これはHDD側だけでなくコントローラー側もそうで、VIAのチップセットなどは後追いでUltraDMA/133をサポートしたが、インテルのサウスブリッジはついに最後までUltraDMA/100までのサポートだった。
理由は簡単で、SerialATAへの移行が見えていたからだ。実際ANSI INCITS 397-2005にはUltraDMA/133と一緒にSerial ATA 1.0の規格も統合されている。2002年頃からはぼちぼちSerial ATA関連製品も登場し始めており、もうIDEケーブルの時代ではなくなりつつあった。
結果、FastTrak TX2000はそれまでのUltra33/66/100やFastTrak33/66/100ほどには売れなかった。
もちろんPromiseもこうしたことはきちんと理解しており、2002年のIDFではSerial ATAに対応したプロトタイプを発表したり、同年10月にはネイティブでSerial ATAに対応したFastTrak S150 TX2/TX4を発表(国内では2003年3月に発売)するなど努力はした。
しかし、FastTrak S150は発熱が多く、チップ上にヒートシンク必須な上に価格も高かったため、あまり流行しなかった。

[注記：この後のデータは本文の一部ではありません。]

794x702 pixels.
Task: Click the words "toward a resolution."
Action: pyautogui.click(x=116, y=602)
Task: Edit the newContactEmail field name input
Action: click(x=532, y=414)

むしろSerial ATAでは早くからSerial PHYの技術に定評のあったSilicon Image製コントローラーが広く利用されており、Promiseはどんどんシェアを落としていく。
もちろんPromiseはIDEに特化といっても、いろいろやっていた。初期にはOctet StationなるHDDのデュプリケーターや、LS120ドライブ(フロッピーに似た構造だが120MBの容量がある独自のもの)をサポートするFloppyMAX I/Fカードなどを販売していたし、1998年にはSimpleSCSIやSCSIPlus、SCSIULTRA40/SCSIULTRA80といったSCSI I/Fも手がけていた。

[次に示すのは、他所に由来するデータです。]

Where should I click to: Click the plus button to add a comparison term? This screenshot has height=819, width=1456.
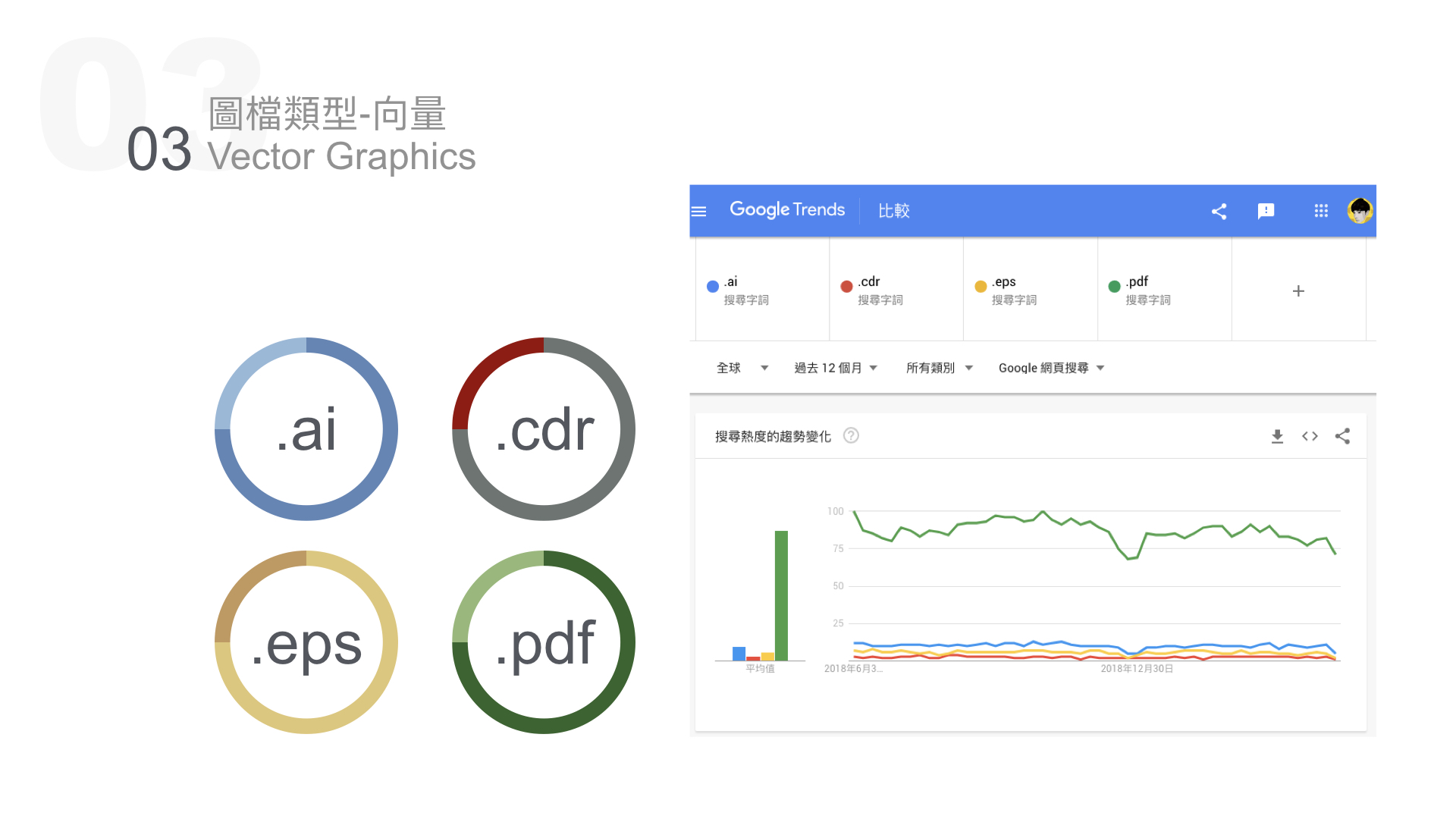(x=1298, y=290)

またFastTrakの上位機種としてRAID 5に対応したハードウェアRAIDエンジンを搭載したSuperTrak66/SuperTrak SX6000などのカードもラインナップ。さらにはこのSuperTrakをベースにしたRAID SubsystemであるUltraTrakシリーズなども手がけたが、ことコンシューマー向けのビジネスではどんどん影響力を失っていく。
画像の出典は、“Web Archive”
ストレージサービスに業務を転換し
業界で生き残る
IDEの影響力を失っていく代わりに、2004年からV-Trakと呼ばれるiSCSI向けの製品を順調に拡充しており、最近はこれに特定用途向け製品(監視カメラ向けのVESSシリーズ、クラウドストレージ向けのFileCruiserなど)やストレージ関連ソフトウェアなど、完全にビジネス向けのストレージサービスを提供する会社になっており、もはやI/Fカードの会社ではなくなっている。

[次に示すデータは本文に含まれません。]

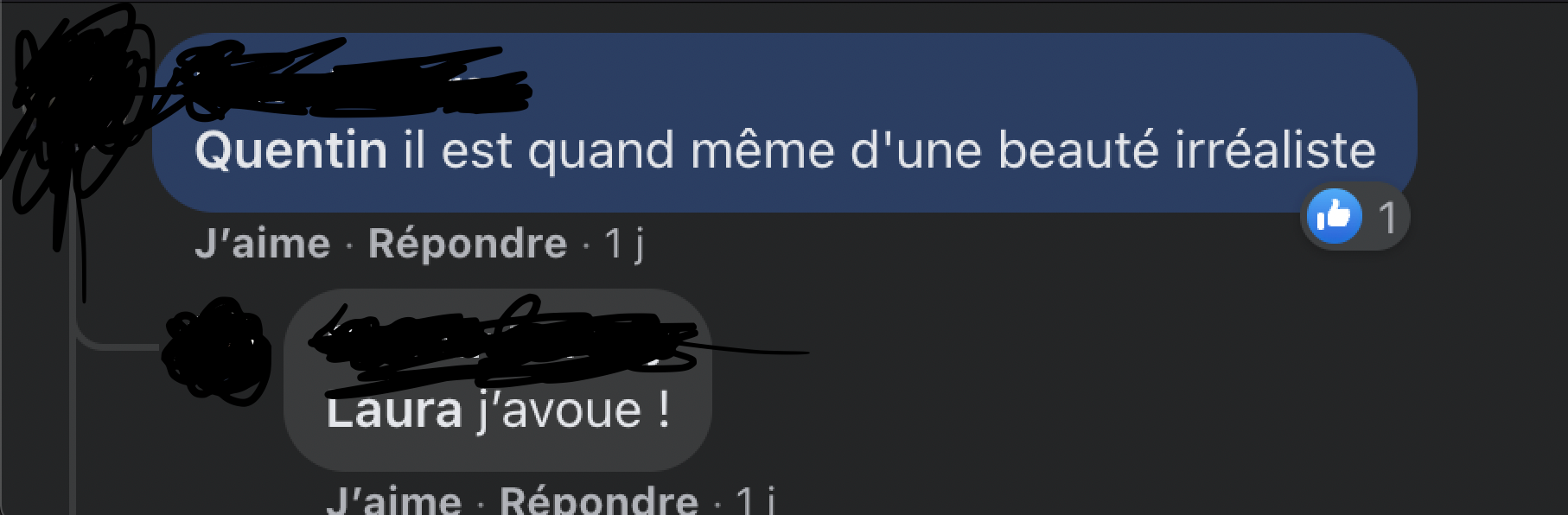Click the reaction count number 1
1568x515 pixels.
pyautogui.click(x=1387, y=218)
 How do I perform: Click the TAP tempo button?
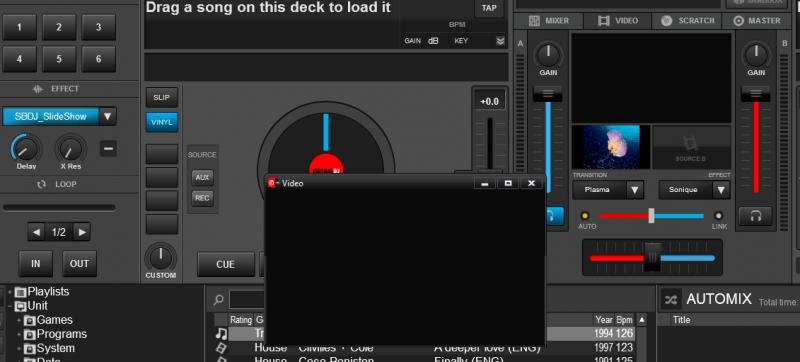(x=489, y=8)
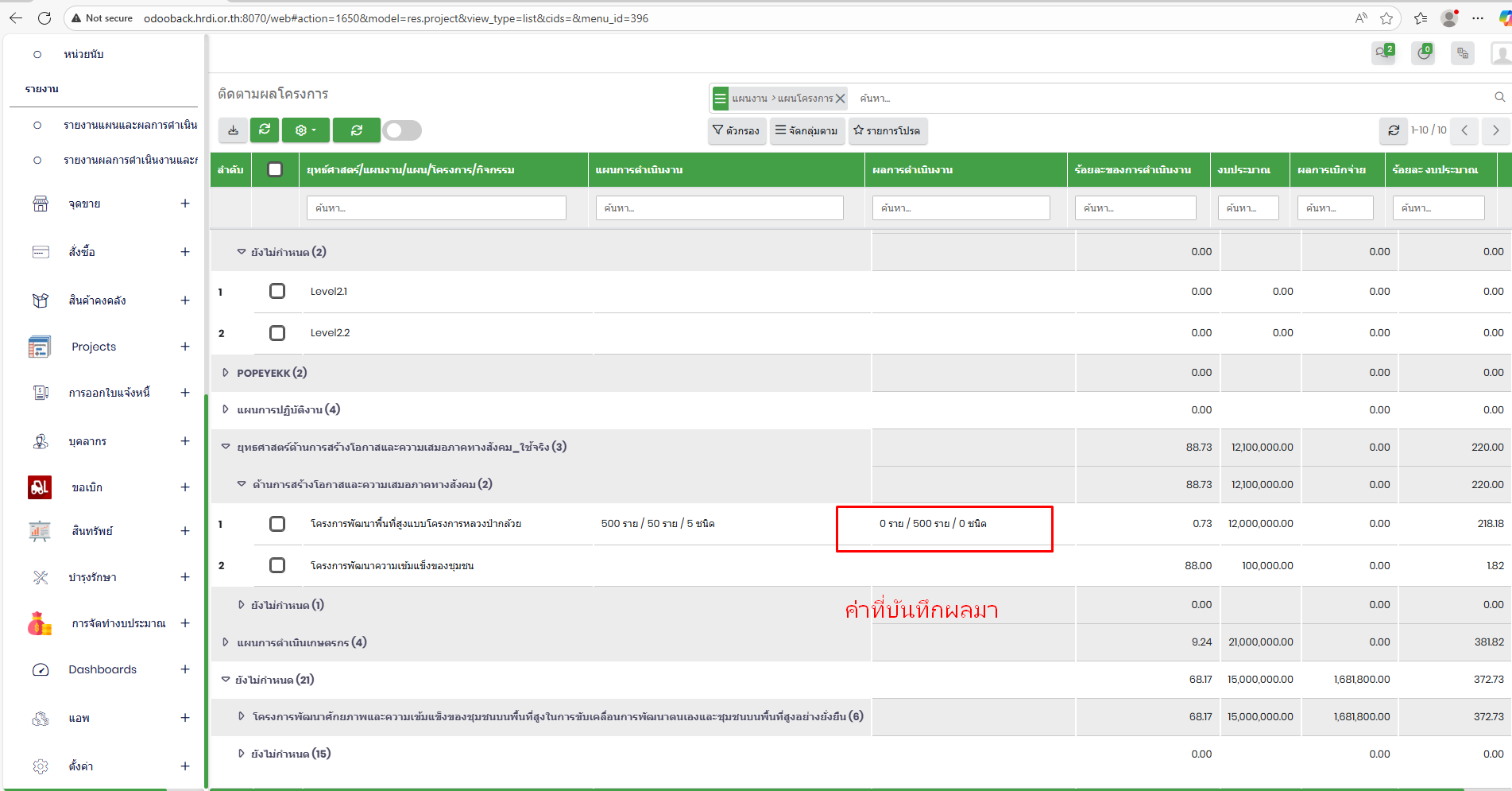Click the browser reload icon

(x=44, y=17)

ただ、会社そのものは安定している。下のグラフは2003年以降の同社の売上をまとめたものだが、日本円換算で1兆円を超えたのは2013~2014年のみとはいえ、2008年以降はそう悪くない売上が続いている。
2016年の落ち込みが激しいのは、9月までの分しか集計されていないためで、同社の場合12月の売上が増える傾向にあることを考えると、実際には昨年より微減程度で収まると思われる。
浮き沈みが激しいPC業界を捨ててエンタープライズ向けに振ったことで、安定したビジネスができているということかもしれない。